Federal Circuit Patent Bulletin: NFC Tech., LLC v. Matal
“[C]orroboration of every factual issue contested by the parties [regarding conception] is not a requirement of the law.”
On September 20, 2017, in NFC Tech., LLC v. Matal, the U.S. Court of Appeals for the Federal Circuit (Newman, Lourie,* Hughes) reversed and remanded the U.S. Patent and Trademark Office Patent Trial and Appeal Board inter partes review decision that certain claims of U.S. Patent 6,700,551, which related to a near-field communication device, were invalid for obviousness under 35 U.S.C. § 103. The Federal Circuit stated:
NFC does not challenge the merits of the Board’s obviousness determination, and instead focuses on the inurement analysis. Specifically, it argues that (1) the Board should not have addressed the inurement issue at all because it was not raised by the parties; (2) the Board erred by evaluating the evidence using interference standards for determining priority of invention, rather than the 37 C.F.R. § 1.131 standard for antedating a reference; and (3) NFC provided sufficient evidence corroborating Charrat’s conception to establish inurement. Even assuming that the Board did not err in addressing the inurement issue or applying interference law, we determine that the Board’s conclusions and findings relating to Charrat’s conception are not supported; accordingly, we limit our analysis to that issue.

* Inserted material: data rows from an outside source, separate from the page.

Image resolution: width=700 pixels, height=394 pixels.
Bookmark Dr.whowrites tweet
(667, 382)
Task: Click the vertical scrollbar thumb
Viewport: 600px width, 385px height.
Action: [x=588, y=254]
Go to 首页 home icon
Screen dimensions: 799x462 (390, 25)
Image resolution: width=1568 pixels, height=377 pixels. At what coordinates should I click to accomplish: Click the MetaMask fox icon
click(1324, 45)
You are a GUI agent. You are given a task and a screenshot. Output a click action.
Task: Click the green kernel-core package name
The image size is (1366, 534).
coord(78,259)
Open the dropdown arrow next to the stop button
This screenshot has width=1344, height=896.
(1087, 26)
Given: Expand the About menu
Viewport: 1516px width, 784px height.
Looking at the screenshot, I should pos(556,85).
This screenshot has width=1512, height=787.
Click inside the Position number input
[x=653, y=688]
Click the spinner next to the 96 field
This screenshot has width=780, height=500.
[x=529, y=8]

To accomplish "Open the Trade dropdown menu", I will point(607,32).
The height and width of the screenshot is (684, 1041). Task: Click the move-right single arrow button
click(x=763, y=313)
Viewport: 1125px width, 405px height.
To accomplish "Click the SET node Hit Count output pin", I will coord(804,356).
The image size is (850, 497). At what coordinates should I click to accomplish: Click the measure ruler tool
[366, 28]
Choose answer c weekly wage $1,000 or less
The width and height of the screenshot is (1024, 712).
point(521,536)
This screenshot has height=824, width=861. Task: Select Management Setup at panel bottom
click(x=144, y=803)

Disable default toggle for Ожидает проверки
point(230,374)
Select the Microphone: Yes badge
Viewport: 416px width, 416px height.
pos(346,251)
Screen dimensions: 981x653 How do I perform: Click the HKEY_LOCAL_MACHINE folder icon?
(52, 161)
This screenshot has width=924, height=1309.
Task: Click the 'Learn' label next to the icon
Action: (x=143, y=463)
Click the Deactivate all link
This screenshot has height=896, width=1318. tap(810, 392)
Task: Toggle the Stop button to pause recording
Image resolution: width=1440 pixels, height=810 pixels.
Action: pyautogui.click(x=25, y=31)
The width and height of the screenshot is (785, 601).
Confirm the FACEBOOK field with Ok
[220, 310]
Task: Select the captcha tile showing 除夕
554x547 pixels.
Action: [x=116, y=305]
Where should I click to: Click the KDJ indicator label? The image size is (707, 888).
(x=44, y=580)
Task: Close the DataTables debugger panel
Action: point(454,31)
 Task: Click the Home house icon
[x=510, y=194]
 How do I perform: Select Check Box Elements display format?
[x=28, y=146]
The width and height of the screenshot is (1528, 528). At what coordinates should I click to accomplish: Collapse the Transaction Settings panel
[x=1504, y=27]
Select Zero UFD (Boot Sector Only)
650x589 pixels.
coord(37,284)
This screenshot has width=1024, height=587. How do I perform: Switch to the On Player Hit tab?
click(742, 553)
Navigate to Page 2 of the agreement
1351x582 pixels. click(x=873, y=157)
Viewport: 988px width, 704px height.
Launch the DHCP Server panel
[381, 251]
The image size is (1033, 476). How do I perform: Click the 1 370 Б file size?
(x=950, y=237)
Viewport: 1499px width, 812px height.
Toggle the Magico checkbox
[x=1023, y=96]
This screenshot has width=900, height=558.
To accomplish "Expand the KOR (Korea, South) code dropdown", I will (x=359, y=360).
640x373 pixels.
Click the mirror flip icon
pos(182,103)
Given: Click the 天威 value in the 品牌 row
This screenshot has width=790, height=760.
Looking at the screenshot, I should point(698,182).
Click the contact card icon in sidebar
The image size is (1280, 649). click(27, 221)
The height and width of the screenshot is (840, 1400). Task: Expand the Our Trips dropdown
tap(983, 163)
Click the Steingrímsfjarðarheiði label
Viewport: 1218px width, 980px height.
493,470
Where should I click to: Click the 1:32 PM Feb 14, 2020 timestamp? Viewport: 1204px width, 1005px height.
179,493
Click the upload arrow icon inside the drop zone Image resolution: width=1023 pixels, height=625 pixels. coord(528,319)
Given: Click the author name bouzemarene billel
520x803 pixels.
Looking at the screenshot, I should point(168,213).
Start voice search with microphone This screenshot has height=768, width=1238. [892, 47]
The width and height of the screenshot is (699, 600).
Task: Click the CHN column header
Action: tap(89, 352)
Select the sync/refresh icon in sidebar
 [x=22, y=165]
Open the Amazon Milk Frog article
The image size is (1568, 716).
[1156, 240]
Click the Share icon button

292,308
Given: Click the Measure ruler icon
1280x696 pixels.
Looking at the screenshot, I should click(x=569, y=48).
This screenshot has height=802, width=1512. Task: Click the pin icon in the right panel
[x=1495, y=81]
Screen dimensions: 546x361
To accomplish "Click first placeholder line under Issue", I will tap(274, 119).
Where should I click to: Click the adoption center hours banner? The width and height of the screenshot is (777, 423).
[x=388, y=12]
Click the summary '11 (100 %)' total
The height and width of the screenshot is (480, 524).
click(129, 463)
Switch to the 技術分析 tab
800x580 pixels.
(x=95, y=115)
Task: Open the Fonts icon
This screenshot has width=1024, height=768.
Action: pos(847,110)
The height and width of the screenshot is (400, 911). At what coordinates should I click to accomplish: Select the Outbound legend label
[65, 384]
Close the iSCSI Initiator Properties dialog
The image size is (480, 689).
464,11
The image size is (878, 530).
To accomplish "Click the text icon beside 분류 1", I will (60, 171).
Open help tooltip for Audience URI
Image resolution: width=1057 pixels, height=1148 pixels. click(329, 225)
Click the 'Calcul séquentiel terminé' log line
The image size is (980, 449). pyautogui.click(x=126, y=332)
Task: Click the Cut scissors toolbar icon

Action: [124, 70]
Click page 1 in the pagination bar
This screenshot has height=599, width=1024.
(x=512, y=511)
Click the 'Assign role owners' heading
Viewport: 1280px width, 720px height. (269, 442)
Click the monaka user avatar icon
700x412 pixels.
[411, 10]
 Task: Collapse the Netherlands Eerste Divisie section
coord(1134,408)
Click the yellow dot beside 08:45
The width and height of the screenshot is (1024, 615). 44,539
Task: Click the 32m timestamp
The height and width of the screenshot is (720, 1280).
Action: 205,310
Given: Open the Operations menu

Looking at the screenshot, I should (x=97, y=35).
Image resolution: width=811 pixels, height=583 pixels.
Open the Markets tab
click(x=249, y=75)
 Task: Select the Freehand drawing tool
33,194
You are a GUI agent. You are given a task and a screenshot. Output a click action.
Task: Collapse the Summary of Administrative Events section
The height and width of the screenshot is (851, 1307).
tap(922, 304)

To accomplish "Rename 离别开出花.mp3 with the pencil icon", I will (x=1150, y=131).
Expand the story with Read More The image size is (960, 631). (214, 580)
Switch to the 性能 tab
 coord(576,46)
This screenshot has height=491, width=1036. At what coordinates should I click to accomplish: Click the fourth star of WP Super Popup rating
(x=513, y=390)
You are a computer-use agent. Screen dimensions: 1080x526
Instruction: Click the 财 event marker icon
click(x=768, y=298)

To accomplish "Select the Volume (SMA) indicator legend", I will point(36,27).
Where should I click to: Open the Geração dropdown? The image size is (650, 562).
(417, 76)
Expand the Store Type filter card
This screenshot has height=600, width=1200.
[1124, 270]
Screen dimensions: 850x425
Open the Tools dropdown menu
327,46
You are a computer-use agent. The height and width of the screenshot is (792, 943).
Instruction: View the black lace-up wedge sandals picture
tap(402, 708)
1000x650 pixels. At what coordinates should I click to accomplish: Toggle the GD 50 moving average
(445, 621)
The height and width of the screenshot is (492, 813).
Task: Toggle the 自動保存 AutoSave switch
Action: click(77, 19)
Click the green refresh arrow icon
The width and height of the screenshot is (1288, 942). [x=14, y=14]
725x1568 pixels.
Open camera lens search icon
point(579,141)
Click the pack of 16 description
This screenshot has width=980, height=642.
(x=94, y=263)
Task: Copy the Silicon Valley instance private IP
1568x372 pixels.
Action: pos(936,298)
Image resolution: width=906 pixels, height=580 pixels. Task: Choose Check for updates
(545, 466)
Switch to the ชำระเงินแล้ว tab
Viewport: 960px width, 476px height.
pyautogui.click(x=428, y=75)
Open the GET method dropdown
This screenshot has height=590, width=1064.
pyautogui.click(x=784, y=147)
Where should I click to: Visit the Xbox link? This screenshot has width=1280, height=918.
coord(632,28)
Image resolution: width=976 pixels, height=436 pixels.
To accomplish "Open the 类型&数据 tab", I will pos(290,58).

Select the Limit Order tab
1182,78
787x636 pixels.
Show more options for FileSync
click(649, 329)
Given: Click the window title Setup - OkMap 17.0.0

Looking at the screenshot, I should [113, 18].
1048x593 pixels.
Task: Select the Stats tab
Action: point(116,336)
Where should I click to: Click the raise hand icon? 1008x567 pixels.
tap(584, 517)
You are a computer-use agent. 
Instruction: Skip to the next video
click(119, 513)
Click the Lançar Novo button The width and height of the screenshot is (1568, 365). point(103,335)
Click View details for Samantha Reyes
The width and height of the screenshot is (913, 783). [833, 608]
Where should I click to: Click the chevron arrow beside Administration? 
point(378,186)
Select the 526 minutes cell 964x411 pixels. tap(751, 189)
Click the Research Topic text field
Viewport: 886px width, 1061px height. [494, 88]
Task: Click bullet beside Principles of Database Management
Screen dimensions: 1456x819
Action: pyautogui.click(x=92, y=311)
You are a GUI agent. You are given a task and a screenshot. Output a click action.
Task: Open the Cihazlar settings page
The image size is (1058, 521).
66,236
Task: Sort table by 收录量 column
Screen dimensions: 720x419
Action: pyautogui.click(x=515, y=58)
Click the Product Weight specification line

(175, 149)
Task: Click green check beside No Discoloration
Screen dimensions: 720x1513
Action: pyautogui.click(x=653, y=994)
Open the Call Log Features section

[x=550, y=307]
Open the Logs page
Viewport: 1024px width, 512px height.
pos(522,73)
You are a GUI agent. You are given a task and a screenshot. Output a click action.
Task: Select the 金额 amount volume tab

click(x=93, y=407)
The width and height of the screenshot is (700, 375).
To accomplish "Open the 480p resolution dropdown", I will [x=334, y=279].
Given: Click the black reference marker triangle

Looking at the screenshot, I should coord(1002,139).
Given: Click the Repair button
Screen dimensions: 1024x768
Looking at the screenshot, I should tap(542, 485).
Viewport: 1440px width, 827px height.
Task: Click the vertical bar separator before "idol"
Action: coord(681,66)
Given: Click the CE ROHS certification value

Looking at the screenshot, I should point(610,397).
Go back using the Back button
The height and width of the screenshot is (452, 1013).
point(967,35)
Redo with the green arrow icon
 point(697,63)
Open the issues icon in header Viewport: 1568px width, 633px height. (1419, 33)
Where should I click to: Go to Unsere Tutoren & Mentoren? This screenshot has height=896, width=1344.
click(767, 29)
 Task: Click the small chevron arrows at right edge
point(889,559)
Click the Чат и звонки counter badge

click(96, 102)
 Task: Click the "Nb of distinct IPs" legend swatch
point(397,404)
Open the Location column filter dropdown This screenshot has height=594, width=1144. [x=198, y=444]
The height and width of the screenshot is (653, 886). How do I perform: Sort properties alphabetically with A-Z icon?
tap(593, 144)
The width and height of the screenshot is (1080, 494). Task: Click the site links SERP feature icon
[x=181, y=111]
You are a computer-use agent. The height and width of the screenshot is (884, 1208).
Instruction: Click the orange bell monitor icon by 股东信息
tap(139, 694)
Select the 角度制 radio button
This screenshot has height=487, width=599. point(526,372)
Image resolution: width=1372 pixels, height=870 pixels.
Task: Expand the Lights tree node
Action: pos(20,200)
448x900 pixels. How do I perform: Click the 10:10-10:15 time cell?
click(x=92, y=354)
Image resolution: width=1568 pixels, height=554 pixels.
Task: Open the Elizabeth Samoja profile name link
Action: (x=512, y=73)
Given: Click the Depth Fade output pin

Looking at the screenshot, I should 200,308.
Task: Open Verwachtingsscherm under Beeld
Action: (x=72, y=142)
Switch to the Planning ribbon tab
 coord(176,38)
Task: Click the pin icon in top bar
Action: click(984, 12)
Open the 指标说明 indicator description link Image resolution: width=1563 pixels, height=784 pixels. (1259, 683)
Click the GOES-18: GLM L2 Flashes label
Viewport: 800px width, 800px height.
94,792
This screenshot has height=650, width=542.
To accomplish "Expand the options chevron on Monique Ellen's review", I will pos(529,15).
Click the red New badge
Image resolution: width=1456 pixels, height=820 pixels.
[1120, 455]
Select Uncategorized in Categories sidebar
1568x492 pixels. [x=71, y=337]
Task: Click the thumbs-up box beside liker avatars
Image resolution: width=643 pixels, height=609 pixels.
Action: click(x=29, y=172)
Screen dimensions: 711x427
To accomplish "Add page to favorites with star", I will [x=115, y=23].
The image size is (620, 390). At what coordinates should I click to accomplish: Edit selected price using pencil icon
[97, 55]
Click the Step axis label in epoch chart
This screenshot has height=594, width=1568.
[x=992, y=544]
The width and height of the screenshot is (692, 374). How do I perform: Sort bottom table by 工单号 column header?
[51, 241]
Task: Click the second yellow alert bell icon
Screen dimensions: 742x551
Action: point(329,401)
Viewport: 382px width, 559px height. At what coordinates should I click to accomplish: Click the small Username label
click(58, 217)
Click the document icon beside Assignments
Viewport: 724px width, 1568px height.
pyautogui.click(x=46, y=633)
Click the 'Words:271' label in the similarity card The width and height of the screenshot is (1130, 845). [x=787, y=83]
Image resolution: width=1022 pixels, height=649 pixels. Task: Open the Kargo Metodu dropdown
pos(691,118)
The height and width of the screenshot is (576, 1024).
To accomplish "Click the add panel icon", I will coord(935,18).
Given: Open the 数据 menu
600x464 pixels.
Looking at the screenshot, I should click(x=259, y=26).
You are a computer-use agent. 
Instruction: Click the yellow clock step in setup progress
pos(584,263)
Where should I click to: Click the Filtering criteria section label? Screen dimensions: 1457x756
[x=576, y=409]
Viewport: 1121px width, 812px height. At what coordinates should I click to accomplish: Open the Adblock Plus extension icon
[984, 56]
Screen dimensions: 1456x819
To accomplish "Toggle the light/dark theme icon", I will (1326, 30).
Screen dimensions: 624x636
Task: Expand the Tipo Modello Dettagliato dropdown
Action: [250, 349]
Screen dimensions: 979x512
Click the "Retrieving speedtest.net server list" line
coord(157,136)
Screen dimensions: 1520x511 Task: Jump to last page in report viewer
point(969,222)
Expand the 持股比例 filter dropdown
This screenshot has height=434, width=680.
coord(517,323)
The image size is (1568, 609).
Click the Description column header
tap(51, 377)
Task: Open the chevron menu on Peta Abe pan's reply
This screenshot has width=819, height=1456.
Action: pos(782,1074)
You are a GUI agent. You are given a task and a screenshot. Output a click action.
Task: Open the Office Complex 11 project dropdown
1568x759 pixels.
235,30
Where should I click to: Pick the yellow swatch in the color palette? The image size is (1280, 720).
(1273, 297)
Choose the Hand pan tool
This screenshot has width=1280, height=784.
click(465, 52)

Inurement is a question of law that we review de novo. Conception is a question of law based on subsidiary factual findings. “We have treated the sufficiency of corroboration as a question of fact.” We review the Board’s legal conclusions de novo, and its factual findings for substantial evidence. A finding is supported by substantial evidence if a reasonable mind might accept the evidence as sufficient to support the finding. “[A]n inventor’s testimony, standing alone, is insufficient to prove conception—some form of corroboration must be shown.” “There is no particular formula that an inventor must follow in providing corroboration of his testimony of conception.” Instead, corroboration “is determined by a ‘rule of reason’ analysis, in which ‘an evaluation of all pertinent evidence must be made so that a sound determination of the credibility of the inventor’s story may be reached.’” Under the rule of reason, the evidence “must be considered as a whole, not individually.” Thus, an inventor’s conception can be corroborated even though “no one piece of evidence in and of itself” establishes that fact, and even through circumstantial evidence. At bottom, the goal of the analysis is to determine “whether the inventor’s story is credible.” . . .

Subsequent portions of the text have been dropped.